- **Requirement**:
Reproduce the following records line for line, without changing anything.
** Begin Listing **
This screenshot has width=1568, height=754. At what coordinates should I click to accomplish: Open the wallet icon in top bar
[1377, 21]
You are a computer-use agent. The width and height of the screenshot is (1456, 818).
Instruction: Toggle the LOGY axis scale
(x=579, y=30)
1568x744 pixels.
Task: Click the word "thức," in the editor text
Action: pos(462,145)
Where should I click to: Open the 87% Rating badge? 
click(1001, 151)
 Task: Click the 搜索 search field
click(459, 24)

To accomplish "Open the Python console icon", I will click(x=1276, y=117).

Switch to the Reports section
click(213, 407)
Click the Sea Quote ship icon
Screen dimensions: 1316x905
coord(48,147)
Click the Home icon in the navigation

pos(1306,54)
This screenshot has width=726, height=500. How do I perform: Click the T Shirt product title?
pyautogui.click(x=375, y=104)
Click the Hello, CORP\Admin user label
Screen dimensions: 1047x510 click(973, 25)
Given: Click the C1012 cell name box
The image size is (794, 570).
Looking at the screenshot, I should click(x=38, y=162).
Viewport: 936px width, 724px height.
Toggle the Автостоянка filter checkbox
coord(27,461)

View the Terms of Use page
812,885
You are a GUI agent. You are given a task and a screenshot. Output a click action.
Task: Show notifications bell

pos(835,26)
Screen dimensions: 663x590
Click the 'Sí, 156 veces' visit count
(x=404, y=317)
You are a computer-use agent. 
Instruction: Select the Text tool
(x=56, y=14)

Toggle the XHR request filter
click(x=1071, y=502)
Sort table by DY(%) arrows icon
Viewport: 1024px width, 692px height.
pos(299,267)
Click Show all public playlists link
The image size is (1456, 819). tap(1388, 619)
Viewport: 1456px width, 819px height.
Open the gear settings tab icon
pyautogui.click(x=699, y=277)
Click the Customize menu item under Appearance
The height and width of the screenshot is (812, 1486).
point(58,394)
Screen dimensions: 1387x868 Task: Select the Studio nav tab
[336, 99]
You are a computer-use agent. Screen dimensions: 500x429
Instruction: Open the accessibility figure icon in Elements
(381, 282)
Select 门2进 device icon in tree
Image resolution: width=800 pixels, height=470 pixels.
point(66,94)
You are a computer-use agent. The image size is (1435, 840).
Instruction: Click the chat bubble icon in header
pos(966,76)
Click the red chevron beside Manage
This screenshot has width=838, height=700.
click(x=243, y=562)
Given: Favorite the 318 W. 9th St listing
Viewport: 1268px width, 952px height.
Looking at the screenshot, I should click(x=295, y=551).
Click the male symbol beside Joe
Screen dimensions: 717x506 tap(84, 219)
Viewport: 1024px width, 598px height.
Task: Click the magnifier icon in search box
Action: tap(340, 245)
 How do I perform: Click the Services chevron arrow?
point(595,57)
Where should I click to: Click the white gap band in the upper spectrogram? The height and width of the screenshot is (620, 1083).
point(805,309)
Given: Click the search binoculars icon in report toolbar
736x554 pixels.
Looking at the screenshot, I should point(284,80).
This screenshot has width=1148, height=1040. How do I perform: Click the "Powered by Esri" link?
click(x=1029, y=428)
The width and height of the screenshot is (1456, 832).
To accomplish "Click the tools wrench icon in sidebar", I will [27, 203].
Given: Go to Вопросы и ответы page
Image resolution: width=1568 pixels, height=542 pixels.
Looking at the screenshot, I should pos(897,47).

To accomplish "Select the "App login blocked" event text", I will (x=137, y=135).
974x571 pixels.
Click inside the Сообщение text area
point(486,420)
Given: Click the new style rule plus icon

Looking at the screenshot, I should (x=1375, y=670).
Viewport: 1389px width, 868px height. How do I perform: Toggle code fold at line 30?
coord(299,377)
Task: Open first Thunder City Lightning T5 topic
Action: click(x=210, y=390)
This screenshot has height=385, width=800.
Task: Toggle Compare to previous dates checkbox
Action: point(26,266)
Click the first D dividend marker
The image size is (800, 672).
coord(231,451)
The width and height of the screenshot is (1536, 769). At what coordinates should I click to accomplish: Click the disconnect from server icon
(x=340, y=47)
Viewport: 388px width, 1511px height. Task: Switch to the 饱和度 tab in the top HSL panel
** End Listing **
- **Exercise solution**:
This screenshot has width=1568, height=754. At what coordinates should I click to accomplish: Open the wallet icon in top bar
[1377, 21]
You are a computer-use agent. The width and height of the screenshot is (1456, 818).
Instruction: Toggle the LOGY axis scale
(x=579, y=30)
1568x744 pixels.
Task: Click the word "thức," in the editor text
Action: pos(462,145)
Where should I click to: Open the 87% Rating badge? 
click(1001, 151)
 Task: Click the 搜索 search field
click(459, 24)

To accomplish "Open the Python console icon", I will click(x=1276, y=117).

Switch to the Reports section
click(213, 407)
Click the Sea Quote ship icon
Screen dimensions: 1316x905
coord(48,147)
Click the Home icon in the navigation

pos(1306,54)
This screenshot has width=726, height=500. How do I perform: Click the T Shirt product title?
pyautogui.click(x=375, y=104)
Click the Hello, CORP\Admin user label
Screen dimensions: 1047x510 click(973, 25)
Given: Click the C1012 cell name box
The image size is (794, 570).
Looking at the screenshot, I should click(x=38, y=162).
Viewport: 936px width, 724px height.
Toggle the Автостоянка filter checkbox
coord(27,461)

View the Terms of Use page
812,885
You are a GUI agent. You are given a task and a screenshot. Output a click action.
Task: Show notifications bell

pos(835,26)
Screen dimensions: 663x590
Click the 'Sí, 156 veces' visit count
(x=404, y=317)
You are a computer-use agent. 
Instruction: Select the Text tool
(x=56, y=14)

Toggle the XHR request filter
click(x=1071, y=502)
Sort table by DY(%) arrows icon
Viewport: 1024px width, 692px height.
pos(299,267)
Click Show all public playlists link
The image size is (1456, 819). tap(1388, 619)
Viewport: 1456px width, 819px height.
Open the gear settings tab icon
pyautogui.click(x=699, y=277)
Click the Customize menu item under Appearance
The height and width of the screenshot is (812, 1486).
point(58,394)
Screen dimensions: 1387x868 Task: Select the Studio nav tab
[336, 99]
You are a computer-use agent. Screen dimensions: 500x429
Instruction: Open the accessibility figure icon in Elements
(381, 282)
Select 门2进 device icon in tree
Image resolution: width=800 pixels, height=470 pixels.
point(66,94)
You are a computer-use agent. The image size is (1435, 840).
Instruction: Click the chat bubble icon in header
pos(966,76)
Click the red chevron beside Manage
This screenshot has width=838, height=700.
click(x=243, y=562)
Given: Favorite the 318 W. 9th St listing
Viewport: 1268px width, 952px height.
Looking at the screenshot, I should click(x=295, y=551).
Click the male symbol beside Joe
Screen dimensions: 717x506 tap(84, 219)
Viewport: 1024px width, 598px height.
Task: Click the magnifier icon in search box
Action: tap(340, 245)
 How do I perform: Click the Services chevron arrow?
point(595,57)
Where should I click to: Click the white gap band in the upper spectrogram? The height and width of the screenshot is (620, 1083).
point(805,309)
Given: Click the search binoculars icon in report toolbar
736x554 pixels.
Looking at the screenshot, I should point(284,80).
This screenshot has width=1148, height=1040. How do I perform: Click the "Powered by Esri" link?
click(x=1029, y=428)
The width and height of the screenshot is (1456, 832).
To accomplish "Click the tools wrench icon in sidebar", I will [27, 203].
Given: Go to Вопросы и ответы page
Image resolution: width=1568 pixels, height=542 pixels.
Looking at the screenshot, I should pos(897,47).

To accomplish "Select the "App login blocked" event text", I will (x=137, y=135).
974x571 pixels.
Click inside the Сообщение text area
point(486,420)
Given: Click the new style rule plus icon

Looking at the screenshot, I should (x=1375, y=670).
Viewport: 1389px width, 868px height. How do I perform: Toggle code fold at line 30?
coord(299,377)
Task: Open first Thunder City Lightning T5 topic
Action: click(x=210, y=390)
This screenshot has height=385, width=800.
Task: Toggle Compare to previous dates checkbox
Action: point(26,266)
Click the first D dividend marker
The image size is (800, 672).
coord(231,451)
The width and height of the screenshot is (1536, 769). At what coordinates should I click to accomplish: Click the disconnect from server icon
(x=340, y=47)
Viewport: 388px width, 1511px height. Task: Switch to the 饱和度 tab in the top HSL panel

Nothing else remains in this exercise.